Useful Papers - Temporal Filtering


Friston et. al (2000), "To smooth or not to smooth?: bias and efficiency in fMRI time-series analysis," NeuroImage 12, 196-208 PDF

Summary: The major last defense of low-pass filtering (aka temporal smoothing) mounted by the SPM group before abandoning it for a different mathematical tack in estimation, more amenable to pre-whitening. The case made is that pre-whitening, while more efficient at removing variance from the timecourses, can be more sensitive to bias due to errors in estimating the autocorrelation, and so band-pass filtering has its place.

Bottom line: Improvements in autocorrelation estimation and robustness of pre-whitening have rendered this paper basically obsolete, but it's a good look at the very detailed issues surrounding the apparently simple question of temporal filtering.

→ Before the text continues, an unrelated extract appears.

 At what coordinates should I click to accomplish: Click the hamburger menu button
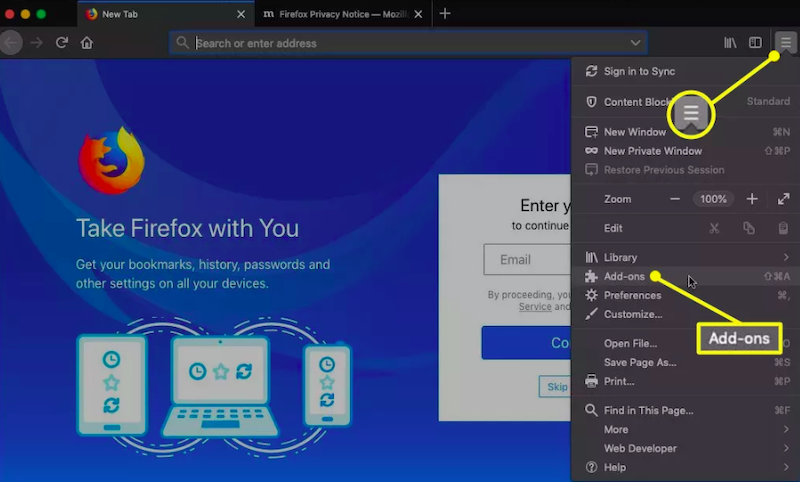pyautogui.click(x=785, y=43)
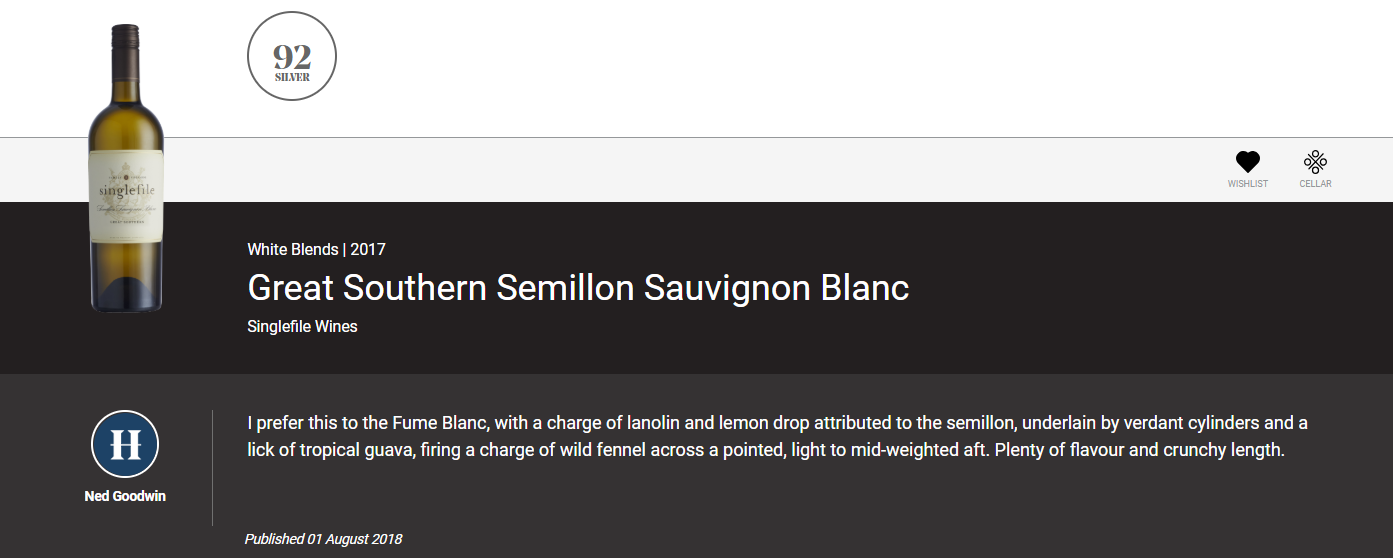Click the Cellar diamond-pattern icon
The image size is (1393, 558).
click(1315, 162)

Purdon & Weiskoff (1998), "Effect of temporal autocorrelation due to physiological noise and stimulus paradigm on voxel-level false-positive rates in fMRI," Human Brain Mapping 6, 239-249 PDF

Summary: Clear and relatively concise look at exactly how noise autocorrelation can bias inferences in both directions, with specific references to existing models like the extended GLM of Friston et. al and the AR(1) model of Bullmore et. al. Proposes an AR + white noise model to model temporal autocorrelation (which ends up being largely adopted in SPM2)

Bottom line: One of the clearest and most intuitive overviews of what the issue is with temporal autocorrelation and modeling it.

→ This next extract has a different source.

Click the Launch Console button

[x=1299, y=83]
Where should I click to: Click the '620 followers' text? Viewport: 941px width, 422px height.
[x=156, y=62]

Skudlarski et. al (1999), "ROC analysis of statistical methods used in functional MRI: individual subjects," NeuroImage 9, 311-329 PDF

Summary: Once again, Skudlarski et. al's look at single-subject simulated data, analyzing various preprocessing choices with receiver operating characteristic (ROC) curves, measuring both types of error at a given threshold. They show convincingly that low-pass filtering with real fMRI noise hurts sensitivity, while high-pass filtering can help - although only a precise cutoff threshold choice improved high-pass filtering above simple quadratic and linear trend removal.

Bottom line: Linear and quadratic trend removals are a must. Above that, if you can get in the ballpark of a good cutoff threshold, a full high-pass filter is good, too. Low-pass filtering's nothing but trouble.

Della-Maggiore et. al (2002), "An empirical comparison of SPM preprocessing parameters to the analysis of fMRI data," NeuroImage 17, 19-28 PDF

Summary: Another look at this paper, which examines various preprocessing choices from simulated data with the twin measures of power and false-positive rate. They find high-pass filtering to be useful with a fixed ISI (but not particularly for variable ISIs). They find both low-pass filtering and pre-whitening to decrease power but only pre-whitening to be especially good at protecting against false-positive increases.

Bottom line: High-pass is good for fixed-ISI studies but maybe useless in variable-ISI studies; low-pass filtering tends to decrease power without protecting against inferential bias particularly well.

Holmes et. al (1997), "Statistical modelling of low-frequency confounds in fMRI", NeuroImage 5, S480 (PDF not available yet - see Jeff for paper copies)

Summary: An oldie but a goodie, Holmes et. al shows the first published example of a design matrix including the high-pass filter that becomes a staple of later versions of SPM. The confounds are modeled in basic but effective fashion - a set of cosines of gradually increasing frequency, up to a certain cutoff point. They demonstrate that these regressors account for a good chunk of noise variance.

Bottom line: High-pass filtering works to absorb noise; modeling with cosines is effective and computationally tractable.